## EXERCISE INSTRUCTIONS
Where does the string "agent" appear in the records? Copy each line that holds it.
(INFORMATION Opens)
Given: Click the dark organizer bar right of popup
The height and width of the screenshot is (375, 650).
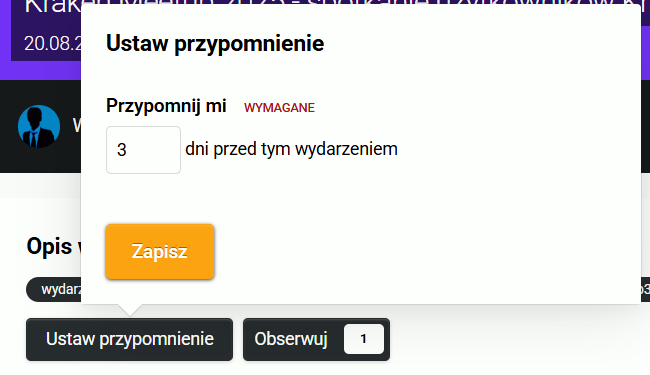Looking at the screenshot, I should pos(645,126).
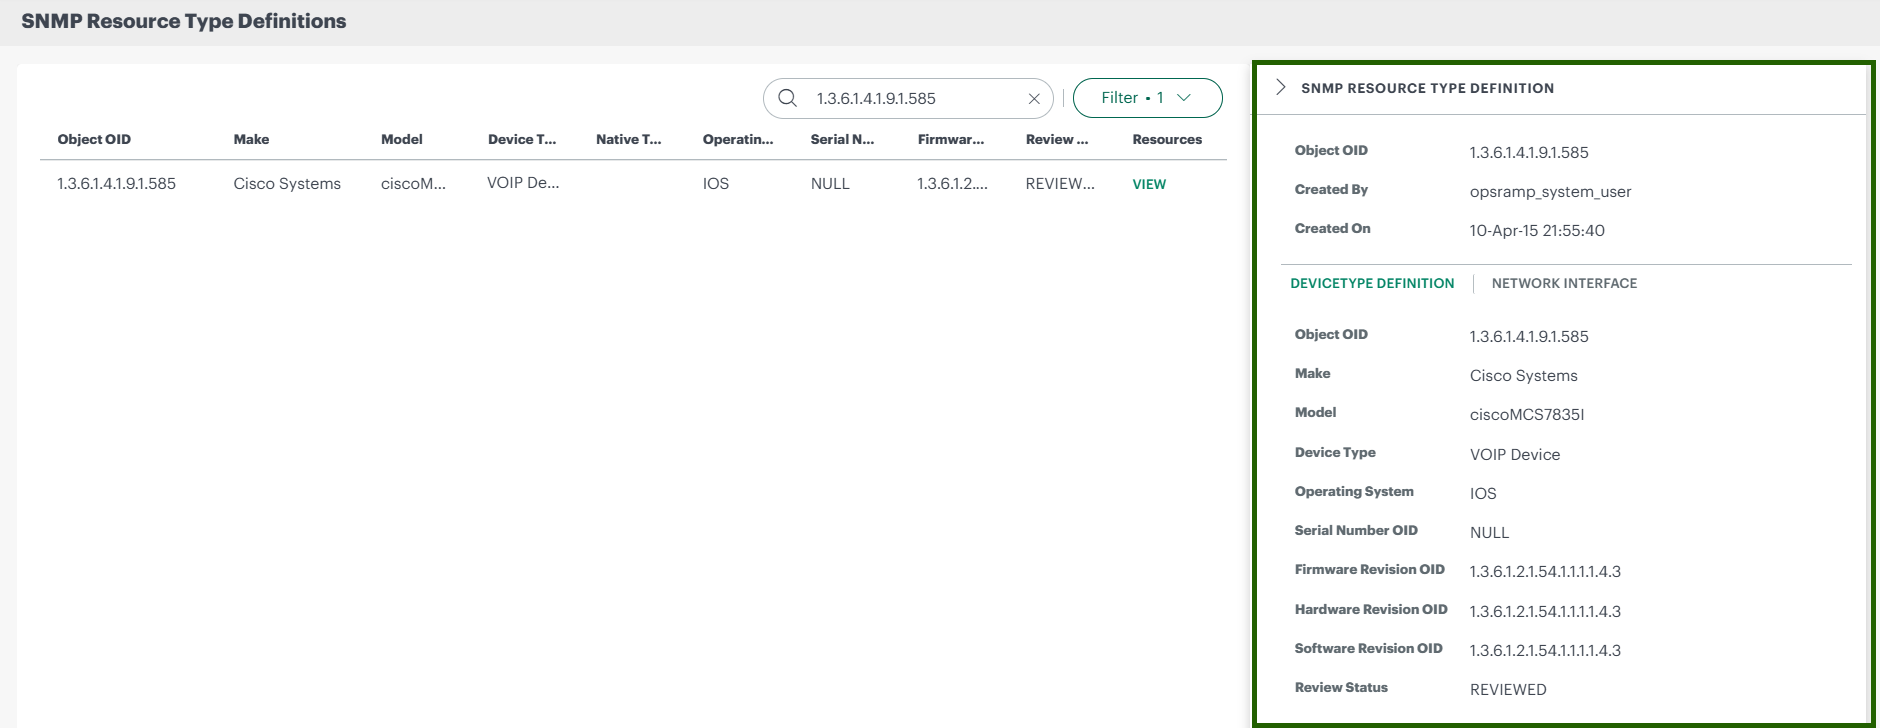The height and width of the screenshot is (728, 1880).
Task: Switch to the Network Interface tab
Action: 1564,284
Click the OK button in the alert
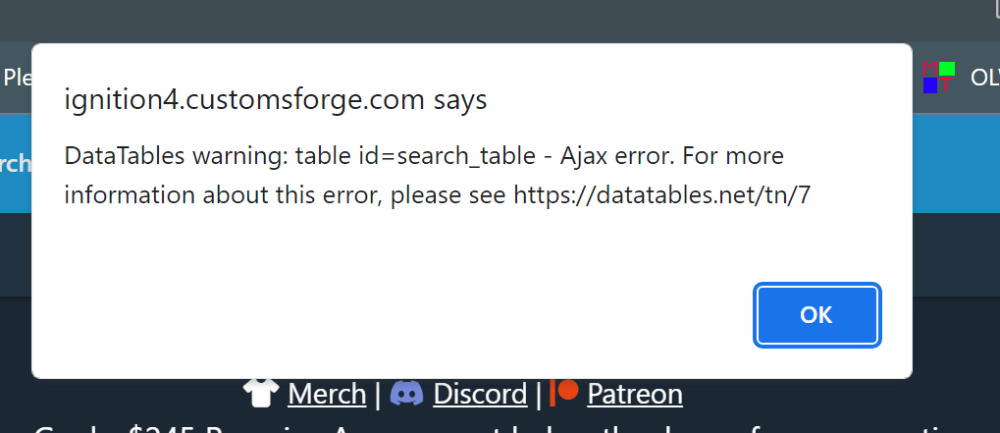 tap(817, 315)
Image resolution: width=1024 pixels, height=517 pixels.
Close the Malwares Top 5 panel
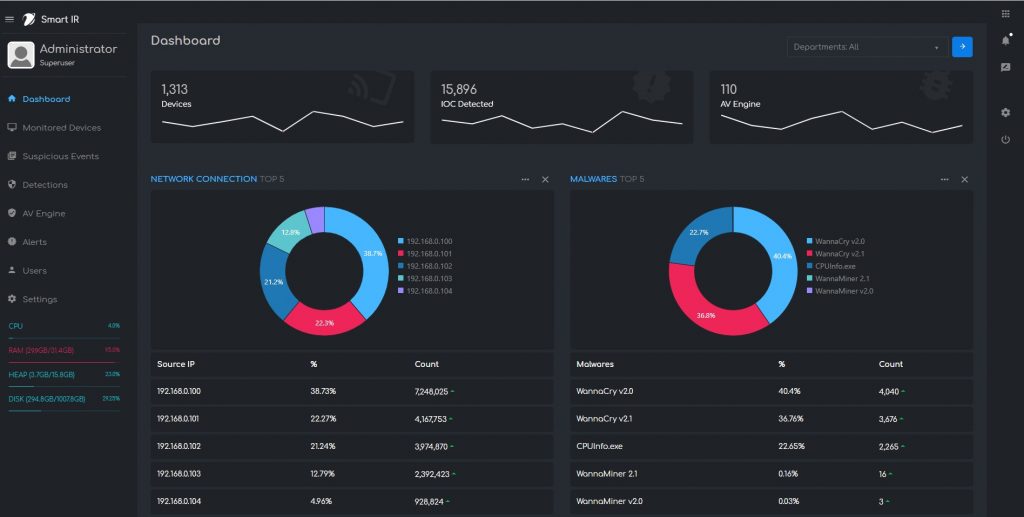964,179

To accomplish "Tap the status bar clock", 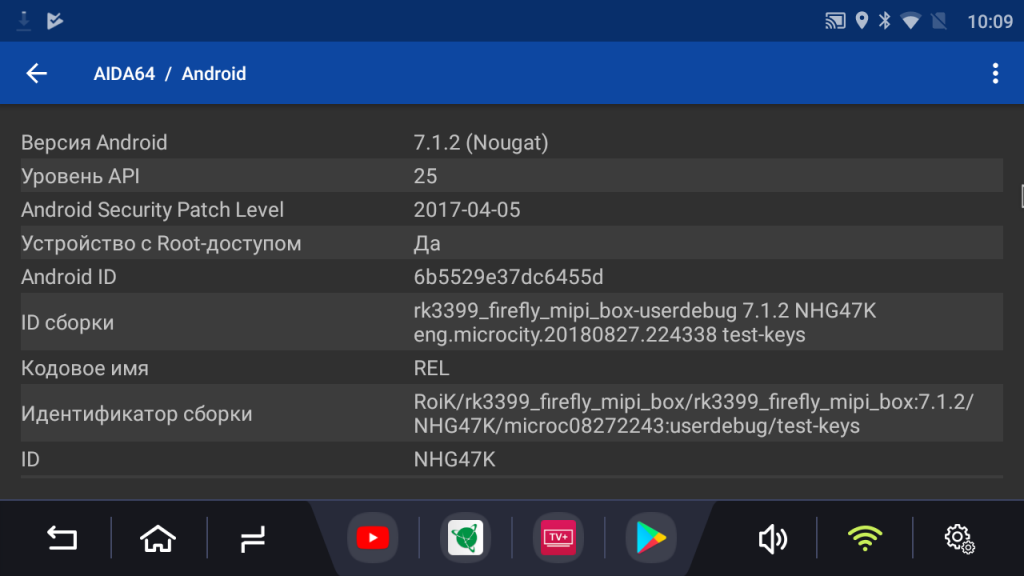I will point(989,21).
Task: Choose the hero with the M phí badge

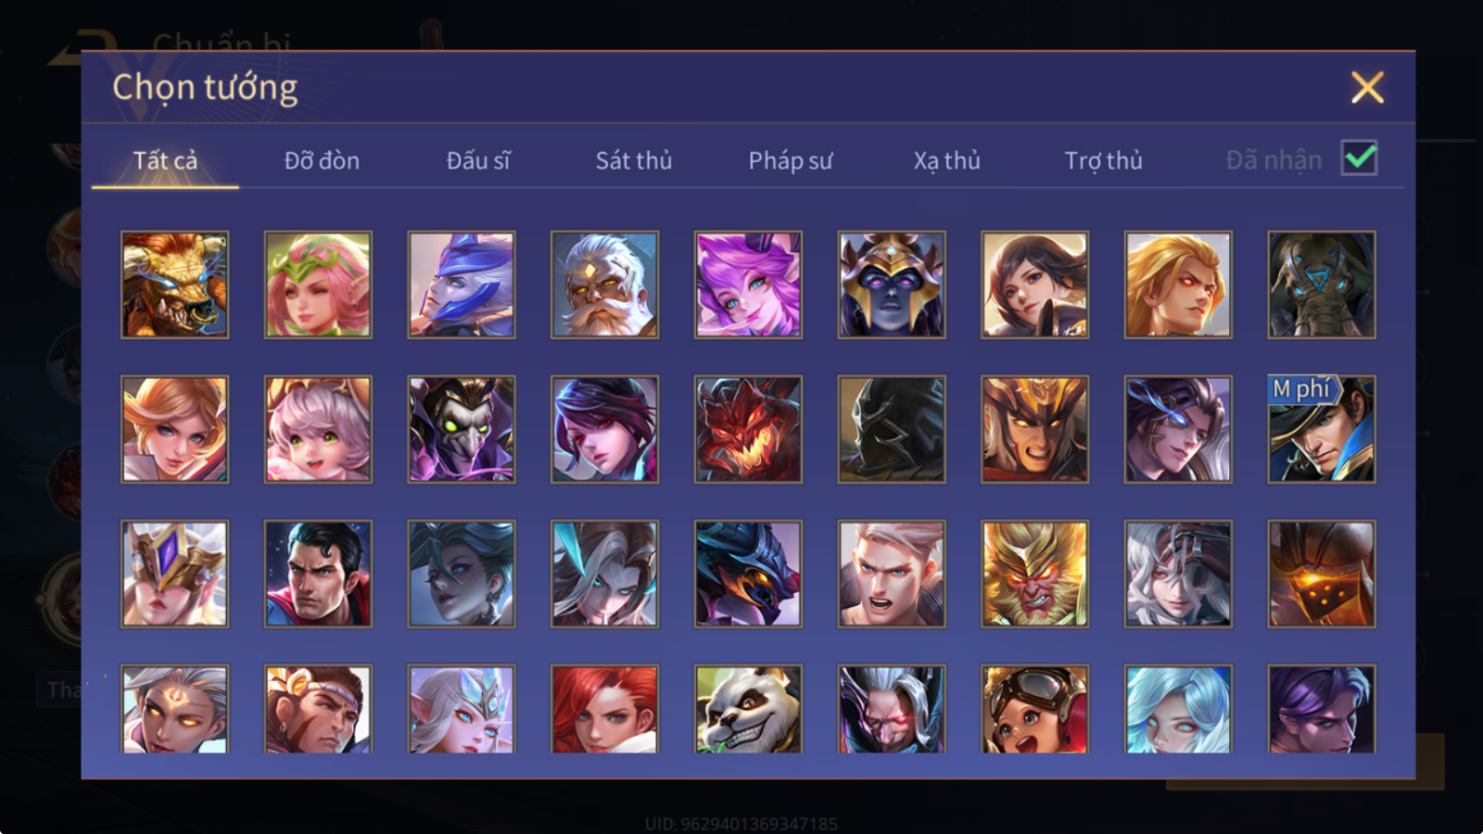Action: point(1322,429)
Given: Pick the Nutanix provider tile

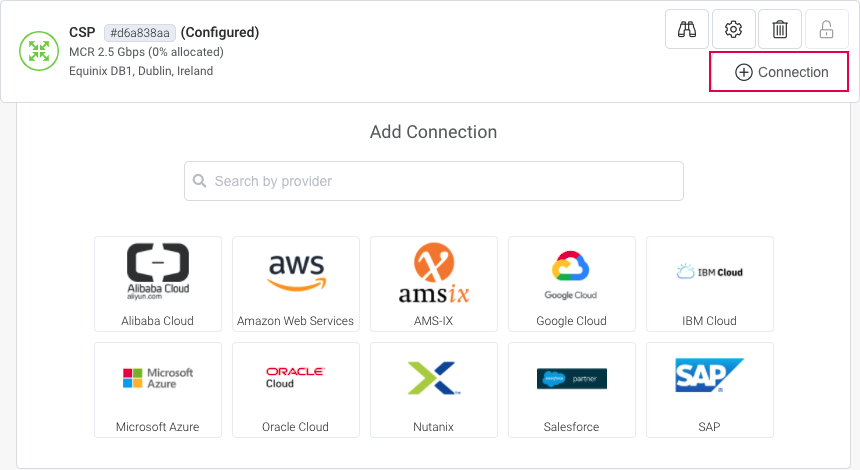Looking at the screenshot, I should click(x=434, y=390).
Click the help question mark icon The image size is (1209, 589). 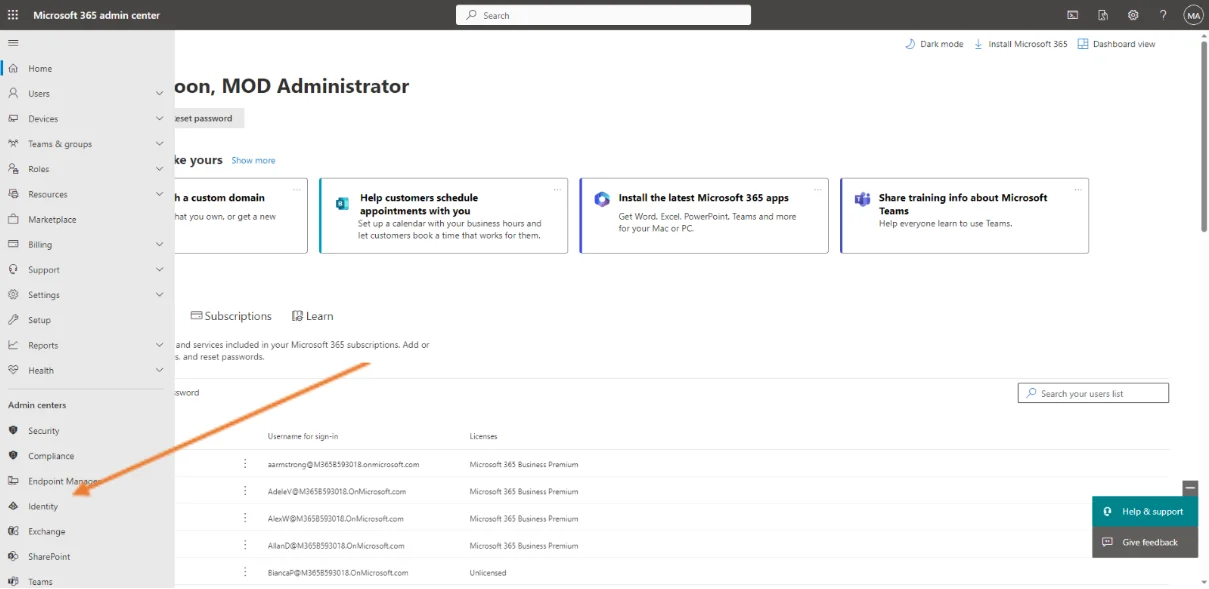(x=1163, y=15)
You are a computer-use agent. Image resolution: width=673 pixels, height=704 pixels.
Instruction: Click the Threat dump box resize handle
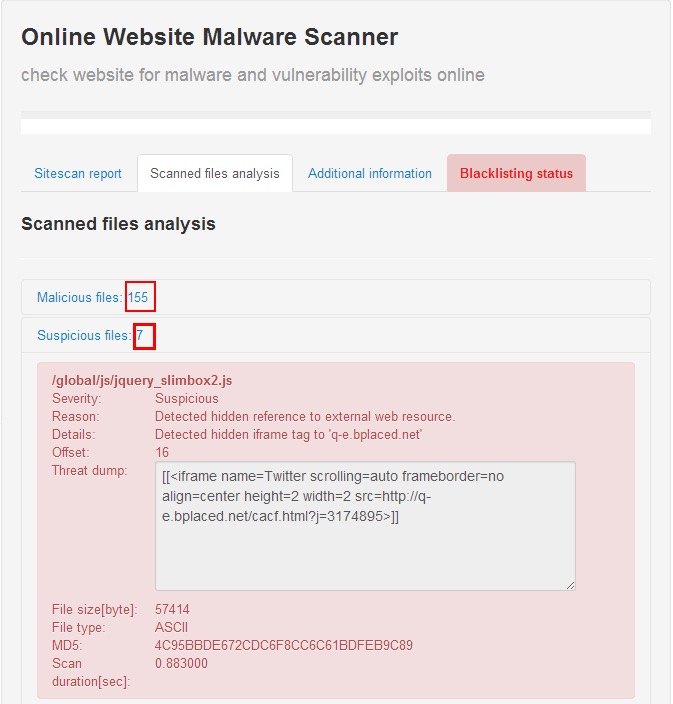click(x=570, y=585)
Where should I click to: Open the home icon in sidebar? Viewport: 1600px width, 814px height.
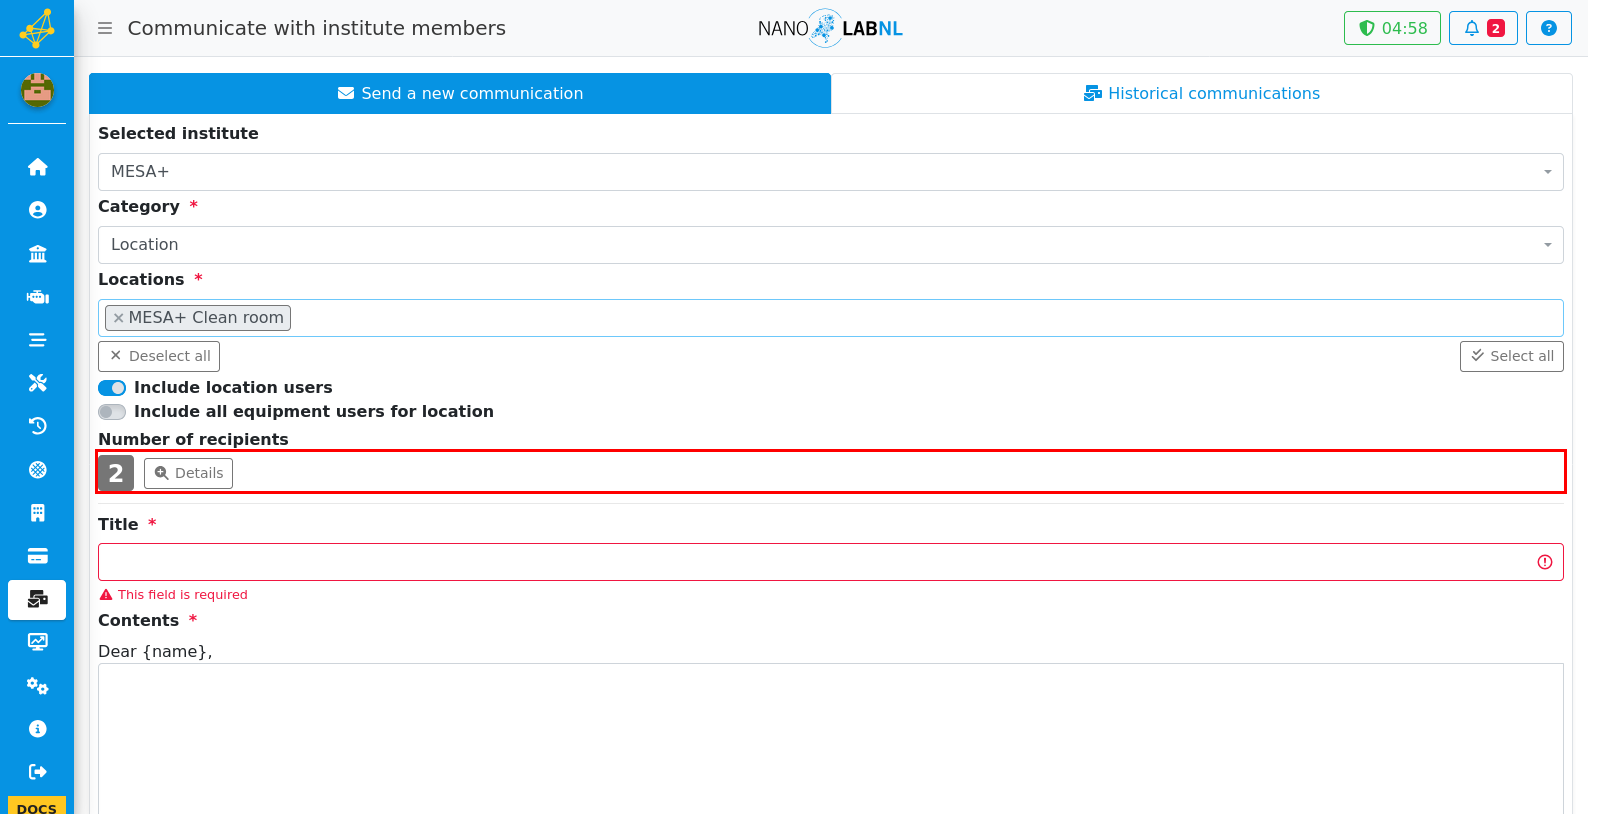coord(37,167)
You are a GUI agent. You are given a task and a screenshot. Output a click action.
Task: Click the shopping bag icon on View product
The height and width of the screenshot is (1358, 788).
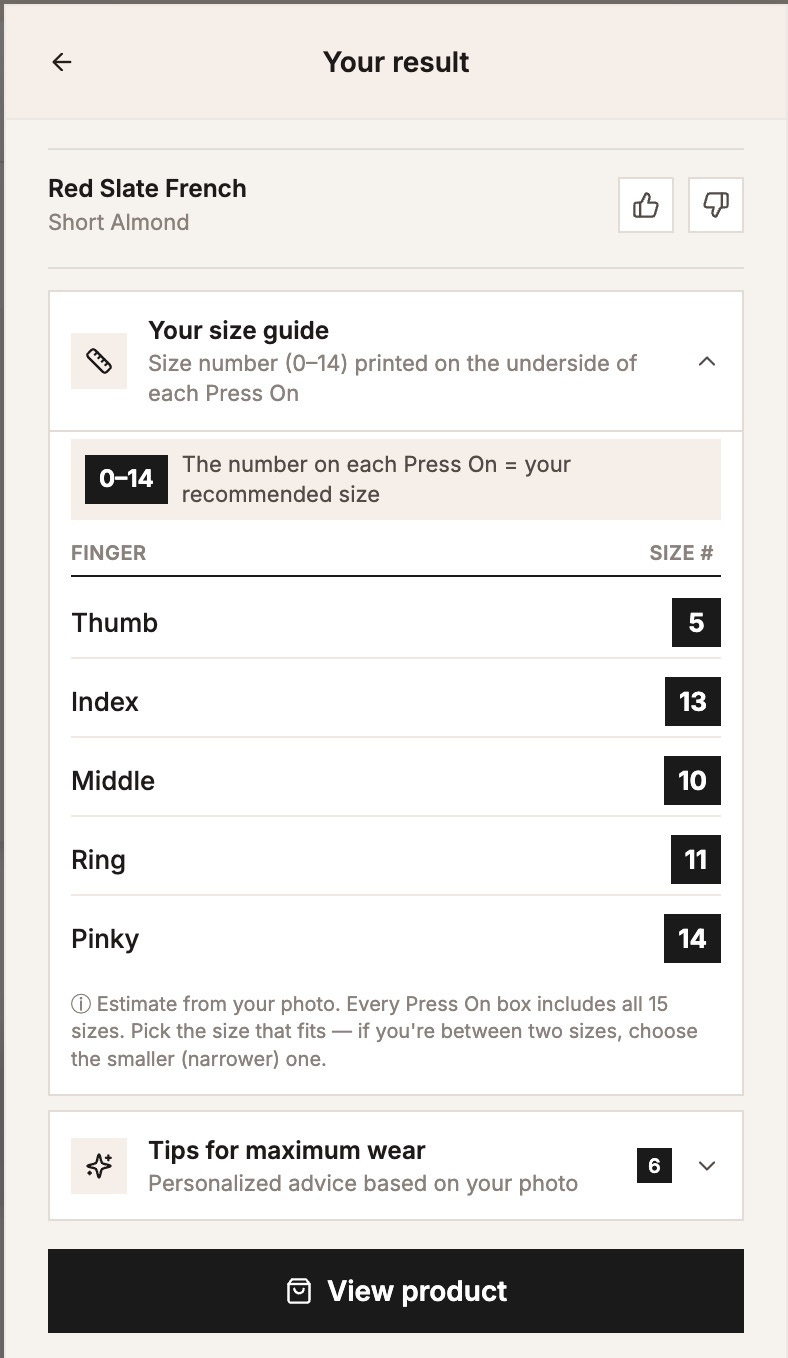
(INFORMATION Closes)
## ANSWER BOX
You are a computer-use agent. Image resolution: width=673 pixels, height=704 pixels.
You are a GUI agent. You are given a task and a screenshot. Output a click action.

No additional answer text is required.